And what if the client wants to open another database? You will require that the client exists and restarts:
> java fbnclient fbn/db2.db2 fbnhost 8080
I was just giving an example. The client can choose whatever way it needs to specify a database and server connection. Having multiple database support server doesn't prevent an application client from having a beautiful dialog for database connection/disconnection.
The client has not multiple database support. Only the server does.
And why is the user required to know the directory on the server?
?? No, never. For the database server, a database file name is like a java class name. When you load a Java class you don't know its location, only its package and name. There is a classpath environment variable set somewhere by someone which contains the classes physical location. But you don't need to know this location when loading the class.
My database server knows the classpath (the base database directory) and the client just gives to the server the database package and name.
My server is dynamic, like Java. It doesn't know the databases to load at startup. It discovers them dynamically as the application clients request them.
And what do you do with lock managers, create one for every opened database?
Of course. I have a LockManager factory, which dispatches a LockManager per database file. Just a couple lines of code
See, -- that's what I am talking about: too many complications, and I am afraid that Sun might mark down our (similar) implementations.
What I am sure about is that Sun will not mark you down for doing more than the expected. They will only mark you down if you do less.
What I'm doing is not difficult. I first created a server with only one database support to identify the data required. Then I created a class containing this data and a Map with <database file, database data> pairs and, behold!, I had a multiple database support server.
Why having multiple database support?
- the classes provided by Sun support multiple databases. The Data class may open different databases with different schemas. Our criteriaFind method must work no matter the schema of the database opened. All this only makes sense if FBN plans to have more than one type of database, I mean different databases with different schemas.

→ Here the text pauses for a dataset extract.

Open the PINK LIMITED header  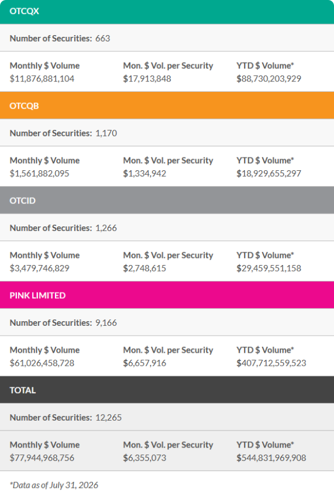coord(167,295)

- What are we, FBN developers, going to do? start a different database server for each database file? Make future application clients worry about two/three different servers? Don't you think it is better to have just one server handle multiple databases?
- My server is not perfect, it will need modifications for future applications. But I find multiple database support a basic feature: not needed right now but yes in the near future. My present FBN application client will not have to be changed because the server basic structure is not likely to change.
- It is NOT difficult to implement. I'm not creating a full database server with tables and rows, just a server with pointers to more than one file.
The decision of having a multiple database server is justified but what if at last it is not required? Nothing, I will have enjoyed it a bit more.